- Directions
Retype, without any change, the line that contains "Instruction: Open the filter" and every line that follows it to the end of the entries, and nothing else.

**** Record set ****

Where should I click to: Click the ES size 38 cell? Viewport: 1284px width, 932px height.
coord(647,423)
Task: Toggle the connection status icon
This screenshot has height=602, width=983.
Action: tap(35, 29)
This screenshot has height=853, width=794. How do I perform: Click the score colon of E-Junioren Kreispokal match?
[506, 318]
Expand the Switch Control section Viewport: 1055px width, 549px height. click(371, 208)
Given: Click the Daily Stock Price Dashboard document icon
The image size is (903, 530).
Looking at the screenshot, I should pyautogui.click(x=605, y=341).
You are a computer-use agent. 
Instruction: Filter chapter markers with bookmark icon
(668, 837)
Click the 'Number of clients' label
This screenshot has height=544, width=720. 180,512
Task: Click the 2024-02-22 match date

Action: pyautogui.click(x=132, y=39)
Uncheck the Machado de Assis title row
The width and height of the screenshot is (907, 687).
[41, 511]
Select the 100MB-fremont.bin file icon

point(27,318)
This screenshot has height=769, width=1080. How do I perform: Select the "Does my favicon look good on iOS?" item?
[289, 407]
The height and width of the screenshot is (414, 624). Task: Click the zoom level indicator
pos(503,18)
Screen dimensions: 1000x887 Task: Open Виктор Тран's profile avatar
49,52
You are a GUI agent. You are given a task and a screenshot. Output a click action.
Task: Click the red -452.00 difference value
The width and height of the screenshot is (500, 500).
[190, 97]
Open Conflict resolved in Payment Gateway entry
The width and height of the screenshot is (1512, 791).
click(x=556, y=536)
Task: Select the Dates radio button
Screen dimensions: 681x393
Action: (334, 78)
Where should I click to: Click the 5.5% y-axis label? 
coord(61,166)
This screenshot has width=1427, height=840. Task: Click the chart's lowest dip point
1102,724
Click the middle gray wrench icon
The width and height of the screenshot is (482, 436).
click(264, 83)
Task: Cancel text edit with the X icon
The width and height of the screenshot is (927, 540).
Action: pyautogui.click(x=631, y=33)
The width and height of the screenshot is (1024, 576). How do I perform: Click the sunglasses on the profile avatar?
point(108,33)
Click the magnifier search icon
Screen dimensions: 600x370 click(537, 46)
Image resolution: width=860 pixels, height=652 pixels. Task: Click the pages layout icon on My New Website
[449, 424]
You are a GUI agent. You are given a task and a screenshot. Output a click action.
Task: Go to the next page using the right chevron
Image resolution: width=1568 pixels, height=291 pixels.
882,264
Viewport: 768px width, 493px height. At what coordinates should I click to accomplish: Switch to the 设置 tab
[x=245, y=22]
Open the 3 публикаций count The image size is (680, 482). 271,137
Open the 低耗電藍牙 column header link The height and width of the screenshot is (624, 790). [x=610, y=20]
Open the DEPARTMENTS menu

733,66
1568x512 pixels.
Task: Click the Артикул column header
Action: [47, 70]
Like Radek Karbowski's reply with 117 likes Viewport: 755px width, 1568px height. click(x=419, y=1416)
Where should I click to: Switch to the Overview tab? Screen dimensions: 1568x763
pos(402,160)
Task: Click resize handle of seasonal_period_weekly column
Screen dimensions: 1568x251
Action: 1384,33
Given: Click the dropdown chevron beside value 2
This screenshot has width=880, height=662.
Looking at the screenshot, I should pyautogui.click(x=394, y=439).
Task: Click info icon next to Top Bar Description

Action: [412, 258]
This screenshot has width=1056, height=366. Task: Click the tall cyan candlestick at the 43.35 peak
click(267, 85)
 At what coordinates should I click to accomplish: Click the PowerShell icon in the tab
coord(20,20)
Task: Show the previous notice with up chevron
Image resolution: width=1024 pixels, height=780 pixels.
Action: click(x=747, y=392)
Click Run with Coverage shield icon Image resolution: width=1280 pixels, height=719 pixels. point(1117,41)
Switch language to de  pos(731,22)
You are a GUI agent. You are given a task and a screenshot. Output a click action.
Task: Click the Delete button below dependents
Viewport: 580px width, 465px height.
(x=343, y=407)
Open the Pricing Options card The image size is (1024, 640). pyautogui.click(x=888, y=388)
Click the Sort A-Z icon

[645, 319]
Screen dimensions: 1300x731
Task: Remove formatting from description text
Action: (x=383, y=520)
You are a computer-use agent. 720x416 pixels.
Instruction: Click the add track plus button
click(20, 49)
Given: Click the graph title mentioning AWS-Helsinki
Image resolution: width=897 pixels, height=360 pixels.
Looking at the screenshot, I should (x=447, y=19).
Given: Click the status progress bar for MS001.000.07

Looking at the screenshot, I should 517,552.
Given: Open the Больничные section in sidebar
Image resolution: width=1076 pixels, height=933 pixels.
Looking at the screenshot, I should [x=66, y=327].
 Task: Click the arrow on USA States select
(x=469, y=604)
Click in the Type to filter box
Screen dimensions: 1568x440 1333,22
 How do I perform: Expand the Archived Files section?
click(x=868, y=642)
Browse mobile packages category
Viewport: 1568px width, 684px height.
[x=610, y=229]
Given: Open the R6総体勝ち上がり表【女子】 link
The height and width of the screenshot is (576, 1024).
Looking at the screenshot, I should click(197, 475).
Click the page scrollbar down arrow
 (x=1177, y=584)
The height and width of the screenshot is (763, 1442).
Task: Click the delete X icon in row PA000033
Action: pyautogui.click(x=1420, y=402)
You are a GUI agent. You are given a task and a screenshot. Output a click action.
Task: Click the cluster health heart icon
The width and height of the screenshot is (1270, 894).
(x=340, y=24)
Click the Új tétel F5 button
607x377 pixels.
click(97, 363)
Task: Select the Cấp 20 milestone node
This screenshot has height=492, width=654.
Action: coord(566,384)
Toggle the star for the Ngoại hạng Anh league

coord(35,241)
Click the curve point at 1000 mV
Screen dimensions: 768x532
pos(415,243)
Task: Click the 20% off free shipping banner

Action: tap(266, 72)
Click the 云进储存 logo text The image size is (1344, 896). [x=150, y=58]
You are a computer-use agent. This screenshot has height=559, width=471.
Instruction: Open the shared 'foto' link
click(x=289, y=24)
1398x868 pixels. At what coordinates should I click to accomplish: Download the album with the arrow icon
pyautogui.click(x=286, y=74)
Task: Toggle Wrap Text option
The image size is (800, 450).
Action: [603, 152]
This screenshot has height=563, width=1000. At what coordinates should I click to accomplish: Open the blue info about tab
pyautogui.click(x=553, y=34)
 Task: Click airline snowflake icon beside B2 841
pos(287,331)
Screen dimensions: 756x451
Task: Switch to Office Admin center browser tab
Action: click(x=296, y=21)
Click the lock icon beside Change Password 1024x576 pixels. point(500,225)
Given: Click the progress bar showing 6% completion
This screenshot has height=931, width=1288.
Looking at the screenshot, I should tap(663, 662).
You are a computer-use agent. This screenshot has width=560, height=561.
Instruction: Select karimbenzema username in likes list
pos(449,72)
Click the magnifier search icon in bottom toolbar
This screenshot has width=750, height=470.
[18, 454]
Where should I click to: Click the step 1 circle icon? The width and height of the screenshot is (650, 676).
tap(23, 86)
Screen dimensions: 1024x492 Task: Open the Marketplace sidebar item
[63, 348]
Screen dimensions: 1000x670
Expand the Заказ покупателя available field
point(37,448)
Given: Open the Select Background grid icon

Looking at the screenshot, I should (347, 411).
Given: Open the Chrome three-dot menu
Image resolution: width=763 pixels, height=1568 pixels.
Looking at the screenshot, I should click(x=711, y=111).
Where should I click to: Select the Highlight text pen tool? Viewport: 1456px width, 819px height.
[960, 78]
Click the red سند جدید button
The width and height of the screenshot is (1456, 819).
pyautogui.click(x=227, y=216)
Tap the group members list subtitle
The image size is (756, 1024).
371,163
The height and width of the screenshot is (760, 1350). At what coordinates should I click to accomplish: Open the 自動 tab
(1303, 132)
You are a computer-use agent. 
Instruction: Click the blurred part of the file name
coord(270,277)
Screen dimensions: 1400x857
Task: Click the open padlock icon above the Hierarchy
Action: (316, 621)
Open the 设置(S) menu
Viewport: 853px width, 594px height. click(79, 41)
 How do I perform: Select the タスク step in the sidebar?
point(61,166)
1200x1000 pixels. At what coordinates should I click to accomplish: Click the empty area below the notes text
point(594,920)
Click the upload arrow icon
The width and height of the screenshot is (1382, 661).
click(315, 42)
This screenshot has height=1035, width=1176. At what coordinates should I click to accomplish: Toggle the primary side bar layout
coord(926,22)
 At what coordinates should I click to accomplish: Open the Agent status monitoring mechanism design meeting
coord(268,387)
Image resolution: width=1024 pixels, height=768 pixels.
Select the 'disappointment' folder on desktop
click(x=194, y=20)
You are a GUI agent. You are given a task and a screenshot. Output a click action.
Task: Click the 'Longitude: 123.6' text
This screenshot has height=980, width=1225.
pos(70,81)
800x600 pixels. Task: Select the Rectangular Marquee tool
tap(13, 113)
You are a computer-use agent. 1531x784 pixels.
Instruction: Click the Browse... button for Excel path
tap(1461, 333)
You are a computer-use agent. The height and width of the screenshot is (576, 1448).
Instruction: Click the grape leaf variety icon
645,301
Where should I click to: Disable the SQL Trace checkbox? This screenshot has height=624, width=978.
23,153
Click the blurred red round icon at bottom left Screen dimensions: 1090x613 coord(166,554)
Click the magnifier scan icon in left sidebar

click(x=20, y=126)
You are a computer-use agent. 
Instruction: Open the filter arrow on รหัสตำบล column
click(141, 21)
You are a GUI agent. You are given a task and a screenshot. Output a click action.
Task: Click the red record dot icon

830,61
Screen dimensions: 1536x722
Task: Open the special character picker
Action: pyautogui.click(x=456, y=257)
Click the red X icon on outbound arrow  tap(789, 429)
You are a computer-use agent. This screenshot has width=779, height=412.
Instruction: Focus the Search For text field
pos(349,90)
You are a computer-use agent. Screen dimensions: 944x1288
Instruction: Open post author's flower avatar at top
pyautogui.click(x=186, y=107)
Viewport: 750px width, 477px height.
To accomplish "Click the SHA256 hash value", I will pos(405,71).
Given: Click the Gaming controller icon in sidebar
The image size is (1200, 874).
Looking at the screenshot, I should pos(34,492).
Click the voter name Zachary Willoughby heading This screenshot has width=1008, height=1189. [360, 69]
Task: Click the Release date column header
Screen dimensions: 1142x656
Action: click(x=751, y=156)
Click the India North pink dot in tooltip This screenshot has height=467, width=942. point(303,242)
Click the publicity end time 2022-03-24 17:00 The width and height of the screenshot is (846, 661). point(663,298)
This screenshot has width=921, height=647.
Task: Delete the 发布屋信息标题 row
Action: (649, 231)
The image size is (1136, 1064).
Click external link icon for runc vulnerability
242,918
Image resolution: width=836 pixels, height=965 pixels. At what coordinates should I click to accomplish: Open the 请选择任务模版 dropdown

****

- Answer
Instruction: Open the filter arrow on รหัสตำบล column
click(141, 21)
You are a GUI agent. You are given a task and a screenshot. Output a click action.
Task: Click the red record dot icon

830,61
Screen dimensions: 1536x722
Task: Open the special character picker
Action: pyautogui.click(x=456, y=257)
Click the red X icon on outbound arrow  tap(789, 429)
You are a computer-use agent. This screenshot has width=779, height=412.
Instruction: Focus the Search For text field
pos(349,90)
You are a computer-use agent. Screen dimensions: 944x1288
Instruction: Open post author's flower avatar at top
pyautogui.click(x=186, y=107)
Viewport: 750px width, 477px height.
To accomplish "Click the SHA256 hash value", I will pos(405,71).
Given: Click the Gaming controller icon in sidebar
The image size is (1200, 874).
Looking at the screenshot, I should pos(34,492).
Click the voter name Zachary Willoughby heading This screenshot has width=1008, height=1189. [360, 69]
Task: Click the Release date column header
Screen dimensions: 1142x656
Action: click(x=751, y=156)
Click the India North pink dot in tooltip This screenshot has height=467, width=942. point(303,242)
Click the publicity end time 2022-03-24 17:00 The width and height of the screenshot is (846, 661). point(663,298)
This screenshot has width=921, height=647.
Task: Delete the 发布屋信息标题 row
Action: (649, 231)
The image size is (1136, 1064).
Click external link icon for runc vulnerability
242,918
Image resolution: width=836 pixels, height=965 pixels. At what coordinates should I click to accomplish: Open the 请选择任务模版 dropdown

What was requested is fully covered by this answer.